Contrary to popular thinking, economics is not about the gross domestic product (GDP), the consumer price index (CPI) or other economic indicators as such, but about human beings that interact with each other. It is about activities that promote individuals’ lives and well-being. 

One can observe that individuals are engaged in a variety of activities such as performing manual work, driving cars and dining in restaurants. The distinguishing characteristic of these activities is that they are all purposeful.  

Thus, manual work may be a means for some individuals to earn money, which in turn enables them to achieve various goals such as buying food or clothing. Dining in a restaurant could be a means to establishing business relationships. Driving a car could be a means for reaching a particular destination. 

Individuals operate within a framework of means and ends – they are using various means to secure ends.  

Purposeful action implies that individuals assess or evaluate various means at their disposal against their ends. At any point in time, individuals may have an abundance of ends that they would like to achieve. What limits the attainment of ends is the scarcity of means. 

Hence, once more means become available, a greater number of ends, or goals, can be accommodated–i.e., individuals’ living standards will increase. 

Another limitation on reaching various goals is the availability of suitable means. Thus, to quell his thirst in the desert, an individual requires water. Diamonds in his possession will be of no help in this regard. 

The fact that individuals consciously pursue purposeful actions provides us with definite knowledge, which is always valid as far as human beings are concerned. This knowledge sets the base for a coherent framework that permits a meaningful assessment of the state of an economy.
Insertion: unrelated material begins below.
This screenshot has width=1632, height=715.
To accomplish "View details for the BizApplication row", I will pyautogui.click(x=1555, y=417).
For instance, during an economic slump, a general decline in the demand for goods and services is observed. Are we then to conclude that the decline in the demand is the cause of an economic recession? 
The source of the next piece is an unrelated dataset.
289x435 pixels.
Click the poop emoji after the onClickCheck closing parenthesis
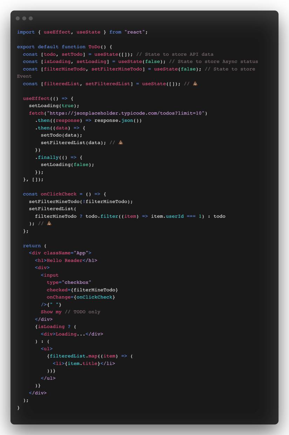(x=49, y=223)

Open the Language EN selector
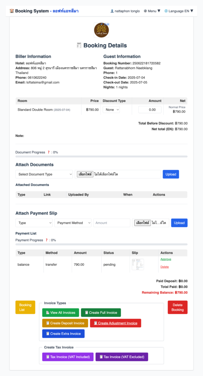pos(179,11)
We know that individuals persistently strive to improve their life and well-being hence their demand for goods and services is likely to be rising and not declining. Consequently, the decline in general demand is a result of individuals inability to support their demand. Problems on the production side, i.e., with the means, are the likely causes of an observed general decline in the demand. 

Once we have established that the likely causes of the economic slump are associated with supply factors, we can proceed to assess the possible reasons behind this. 

Or, for example, to counter an emerging economic slump various experts urge the central bank to increase the pace of monetary pumping. By means of an increase in the money supply growth rate it is held individual’s wellbeing is going to be protected. 

Money however, is not suitable to promote real wealth generation as it can only fulfil the role of the medium of the exchange. On the contrary, an increase in the supply of money is going to undermine the wealth generation process and will set in motion the menace of the boom-bust cycle.

The fact that man pursues purposeful actions implies that causes in the world of economics emanate from human beings and not from outside factors.  Thus, contrary to the popular thinking, the individual’s outlays on goods are not driven by real income as such. In his own unique context, every individual decides how much of a given real income will be used for consumption and how much for investments. 

Whilst it is true that individuals are likely to respond to changes in their incomes, the response is not automatic. Every individual assesses the change in real income against the particular set of goals he wants to achieve. He might decide that it is more beneficial to increase investment in financial assets rather than to raise consumption.  

Conclusion

By mainstream thinking the criteria for the selection of the “right” model i.e. the “right” theory should be its ability to make accurate forecasts. We hold that this way of thinking is questionable. We suggest that what matters is to have a theory that provides the essence of human activity. Once the essence is established, it is possible to make sense of the data.